- [SELECTED TEXT]:
Monday, October 17, 2011

A look at the current state of grandfathered plans under health reform

The Patient Protection and Affordable Care Act (PPACA) provided new standards for employer-sponsored health plans but many of those standards do not apply to so-called “grandfathered” health plans. “Grandfathered" plans are defined as those plans (1) that were created before the enactment of the PPACA (March 23, 2010) and (2) which have not been substantially changed since that time. One has to wonder whether plans are keeping their grandfathered status more than a year and a half after health reform was enacted.

Basic rules for grandfathered plans

First, the basics on grandfathered plans. Grandfathered plans are exempted from some health reform requirements, including covering preventive benefits with no cost sharing or annual limits and having an external appeals process. To obtain this status, employers cannot make significant changes to their plans that reduce benefits or increase employee cost, specifically, companies cannot significantly change cost sharing, benefits, employer contributions, or access to coverage in grandfathered plans, according to regulatory guidance from the Department of Health and Human Services. Further, new employees can enroll in a grandfathered plan as long as the firm has maintained consecutive enrollment in the plan.

Although grandfathered plans are exempted from most of the PPACA’s new requirements, as noted above, they are subject to some PPACA provisions, such as (1) the uniform explanation of coverage, (2) the reporting of medical loss ratios and provision of premium rebates if medical loss ratios are not met, and (3) the extension of dependent coverage to age 26. Companies must decide whether to grandfather their insurance plans, which limits the changes they can make to their plans, or whether to comply with the full set of new health reform requirements imposed by the PPACA.

Current state of grandfathered plans

So where do grandfathered plans stand now? Benefits experts had indicated that few firms expect to maintain grandfathered status for their health plans beyond the next few years. However, according to a recent survey by the Kaiser Family Foundation and the Health Research & Educational Trust (HRET), 72 percent of firms reported that they currently had at least one health plan that was a grandfathered plan. Small firms (defined by Kaiser/HRET as having 3 to 199 workers) were more likely than larger firms to report having at least one grandfathered health plan (72% vs. 61%).

- [WHAT YOU WILL DO]:
(1) Copy the passage from the post on grandfathered health plans word for word, beginning at the words "Although grandfathered plans" and ending after the words "by the PPACA.".
(2) According to the post on grandfathered health plans, on what date was the PPACA enacted?
(3) Write the next part of the post on grandfathered health plans, starting right after its last sentence.

- [PROVIDED INFORMATION]:
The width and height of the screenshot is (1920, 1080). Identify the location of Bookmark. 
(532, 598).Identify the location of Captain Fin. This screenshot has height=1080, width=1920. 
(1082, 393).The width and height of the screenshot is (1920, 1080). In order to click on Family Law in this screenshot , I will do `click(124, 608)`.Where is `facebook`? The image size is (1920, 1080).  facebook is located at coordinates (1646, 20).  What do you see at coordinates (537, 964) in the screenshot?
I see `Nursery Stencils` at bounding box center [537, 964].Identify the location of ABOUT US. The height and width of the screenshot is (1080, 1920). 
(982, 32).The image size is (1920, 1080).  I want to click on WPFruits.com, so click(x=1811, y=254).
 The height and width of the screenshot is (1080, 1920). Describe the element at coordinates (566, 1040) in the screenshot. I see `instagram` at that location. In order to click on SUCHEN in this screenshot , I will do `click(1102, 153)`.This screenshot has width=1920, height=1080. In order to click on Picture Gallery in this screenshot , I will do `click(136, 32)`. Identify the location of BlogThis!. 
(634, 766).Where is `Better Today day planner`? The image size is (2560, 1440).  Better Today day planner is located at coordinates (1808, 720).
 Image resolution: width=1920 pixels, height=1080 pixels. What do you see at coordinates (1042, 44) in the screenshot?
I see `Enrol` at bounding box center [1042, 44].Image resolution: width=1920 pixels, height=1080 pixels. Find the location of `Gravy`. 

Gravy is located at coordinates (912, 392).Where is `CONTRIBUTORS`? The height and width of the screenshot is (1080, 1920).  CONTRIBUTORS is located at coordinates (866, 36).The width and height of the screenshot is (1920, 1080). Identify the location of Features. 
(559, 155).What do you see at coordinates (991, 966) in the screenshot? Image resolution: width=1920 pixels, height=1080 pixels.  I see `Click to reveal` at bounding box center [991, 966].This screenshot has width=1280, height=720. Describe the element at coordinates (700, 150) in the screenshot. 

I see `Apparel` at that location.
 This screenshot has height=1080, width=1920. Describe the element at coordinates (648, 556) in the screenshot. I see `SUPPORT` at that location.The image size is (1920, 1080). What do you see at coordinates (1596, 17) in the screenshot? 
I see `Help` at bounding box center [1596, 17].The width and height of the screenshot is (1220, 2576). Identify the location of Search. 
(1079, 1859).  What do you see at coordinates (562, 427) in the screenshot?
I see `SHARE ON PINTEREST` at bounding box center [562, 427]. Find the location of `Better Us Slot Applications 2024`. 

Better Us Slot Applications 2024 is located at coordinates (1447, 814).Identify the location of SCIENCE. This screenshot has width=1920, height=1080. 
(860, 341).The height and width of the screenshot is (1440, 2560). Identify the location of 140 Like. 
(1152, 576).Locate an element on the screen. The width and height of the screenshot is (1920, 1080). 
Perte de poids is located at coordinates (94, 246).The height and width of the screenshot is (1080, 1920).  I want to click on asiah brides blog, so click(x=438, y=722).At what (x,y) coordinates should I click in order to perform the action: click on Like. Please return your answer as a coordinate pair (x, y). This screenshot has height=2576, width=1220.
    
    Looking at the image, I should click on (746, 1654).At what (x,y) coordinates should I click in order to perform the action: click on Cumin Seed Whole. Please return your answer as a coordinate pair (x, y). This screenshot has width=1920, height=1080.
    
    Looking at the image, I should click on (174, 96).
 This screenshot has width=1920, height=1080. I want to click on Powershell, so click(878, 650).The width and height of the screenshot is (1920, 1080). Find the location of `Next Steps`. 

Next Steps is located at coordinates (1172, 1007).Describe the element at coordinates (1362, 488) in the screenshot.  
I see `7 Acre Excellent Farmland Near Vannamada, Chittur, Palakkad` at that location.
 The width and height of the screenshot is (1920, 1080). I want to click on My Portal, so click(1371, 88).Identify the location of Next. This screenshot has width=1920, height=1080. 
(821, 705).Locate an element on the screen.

- [RESPONSES PER TASK]:
(1)
Although grandfathered plans are exempted from most of the PPACA’s new requirements, as noted above, they are subject to some PPACA provisions, such as (1) the uniform explanation of coverage, (2) the reporting of medical loss ratios and provision of premium rebates if medical loss ratios are not met, and (3) the extension of dependent coverage to age 26. Companies must decide whether to grandfather their insurance plans, which limits the changes they can make to their plans, or whether to comply with the full set of new health reform requirements imposed by the PPACA.

(2) March 23, 2010

(3)
The Kaiser/HRET survey also found that 56 percent of covered workers were enrolled in a grandfathered health plan. Covered workers in small firms (3-199 workers) are more likely to be enrolled in a grandfathered health plan than covered workers in larger firms (63% vs. 53%), the survey said.

Why not grandfather? Where companies indicated that their sponsored plans were not grandfathered, they were asked why the plans aren’t grandfathered (the firms could provide more than one reason). According to Kaiser/HRET, 28 percent of covered workers are in plans that were not in effect when the PPACA was enacted. Roughly similar percentages of workers are in plans where the deductibles (37%), employee premium contributions (35%), or plan benefits (29%) changed more than was permitted for plans to maintain grandfathered status. Among firms offering some other reason, numerous firms responded that being grandfathered was administratively difficult or that being grandfathered would limit the firm’s flexibility in the future.
Once again, the reasons given as to why plans were not grandfathered varied by firm size. Workers in small firms (3 to 199 workers) are much more likely than workers in large firms to be in a new plan that was not in effect when the PPACA was enacted (63% vs. 18%) and generally less likely to be affected by plan changes. Employees in large firms are more likely than workers in small firms to be in a plan where the deductibles or copays have changed (40% vs. 24%) or where employee premium contributions have changed more than permitted by federal law (41% vs. 15%).

It’ll be interesting to see how these numbers change over time.